1989 Haryana LS election

              Contest          Won           Vote Share
INC           10                 4                46.15%

JD+          10                 6                 47.21% (BJP was part of JD+)

JD rebel                         0                 0.48%

JNP            5                  0                 0.67% (rump JNP)


After the JD victory in the 1989 LS elections  Devi Lal tried to make a bid to become the leader of JD and PM of India.   In the end he endorsed VP Singh over Chandra Shekhar and was able to secure for himself a DPM role under VP Singh.   To replace his role as CM of Harayna Devi Lal pushed his son Om Prakash Chautala into that role even role Om Prakash Chautala was not an MLA and not eligible.  He eventually ran for a seat and won but there were widespread accusations of rigging in that by-election.  As a result Om Prakash Chautala had to step down twice during his role as CM and created significant chaos within JD. 

Nationally the JD also began to breakup in 1991 and Chandra Shekhar led a JD(S) splinter which led to the fall of the JD government and eventually to the 1991 LS elections  In Haryana the split of JD and the chaos of  Om Prakash Chautala's rule also led to a mid-term assembly elections to be held as the same time.  Devi Lal  and his son Om Prakash Chautala joined up with Chandra Shekhar's JD(S). With INC looking certain to win the 1991 elections in Haryana INC brought back Bhajan Lal to lead the INC effort in 1991 hoping to cash in the anti-Jat vote.   Bansi Lal who wanted to lead INC himself as a result split from INC to form HVP and formed an alliance with JD.  So once again we have the "battle of the 3 Lals" with Bhajan Lal led INC vs Devi Lal/Om Prakash Chautala led JD(S) vs Bansi Lal led HVP-JD although in the LS race JD was the senior partner of the HVP-JD alliance.

The result for both the LS and assembly election was the victory of INC led by Bhajan Lal in a splintered field.  The elections in Haryana were held BEFORE the assassination of INC leader Rajiv Gandhi or else the INC would have a massive sweep given the sympathy factor.


1991 Haryana LS election

              Contest          Won           Vote Share
INC           10                  9                37.22%

JD(S)        10                  0                25.41%

JD+          10                  1                17.32% (HVP was part of JD)
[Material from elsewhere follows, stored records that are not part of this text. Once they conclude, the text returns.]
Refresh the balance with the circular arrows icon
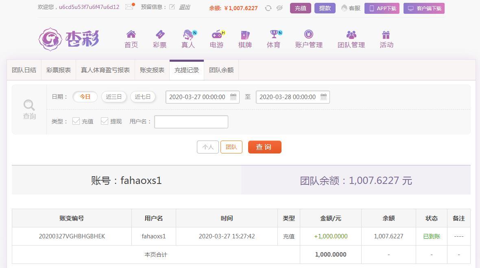The height and width of the screenshot is (268, 480). coord(268,8)
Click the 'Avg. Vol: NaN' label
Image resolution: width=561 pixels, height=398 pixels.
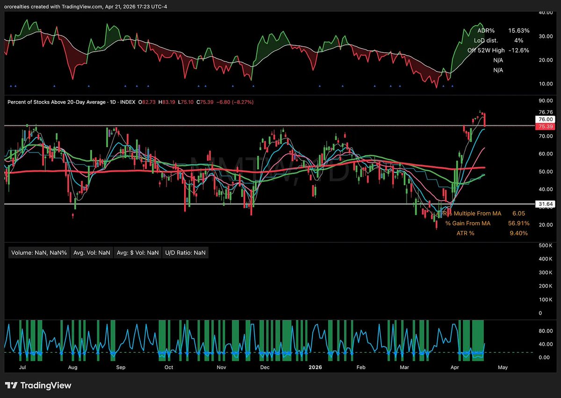point(92,253)
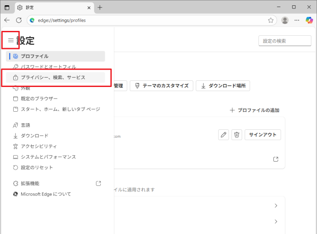Screen dimensions: 317x234
Task: Click the テーマのカスタマイズ button
Action: tap(162, 86)
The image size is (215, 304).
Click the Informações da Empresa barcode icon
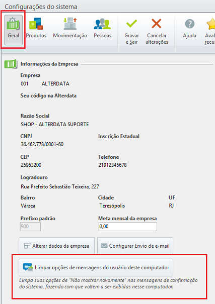pyautogui.click(x=11, y=64)
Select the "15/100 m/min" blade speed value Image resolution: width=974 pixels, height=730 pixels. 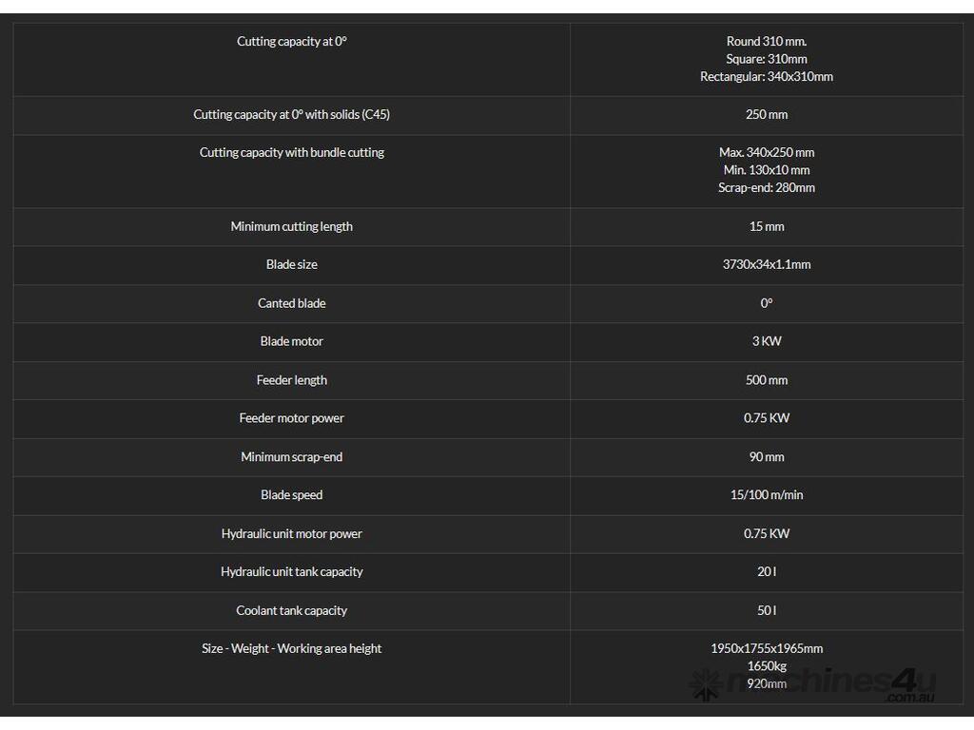tap(766, 495)
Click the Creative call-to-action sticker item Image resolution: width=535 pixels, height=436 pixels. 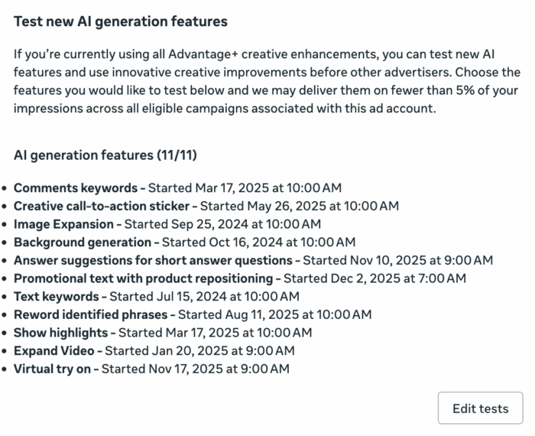[102, 206]
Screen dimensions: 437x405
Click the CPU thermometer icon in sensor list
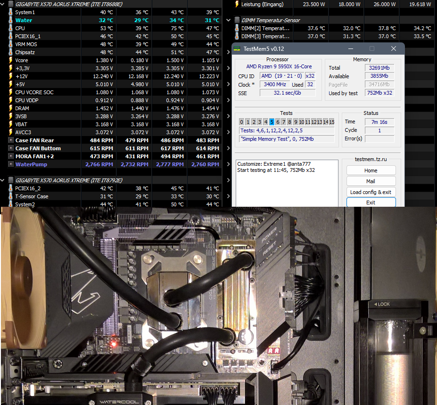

SJJP           1                   0                 1.13%

BJP           10                  0               10.17%

BSP            1                  0                 1.79%


1991 Haryana assembly election

              Contest          Won           Vote Share
INC           90                51               33.73%

INC rebel                        2                 2.56%

JD(S)+      89                16               22.12%

JD(S) rebel                     1                 3.74%

HVP+        90                15               17.75% (JD CPM CPI were part of HVP+)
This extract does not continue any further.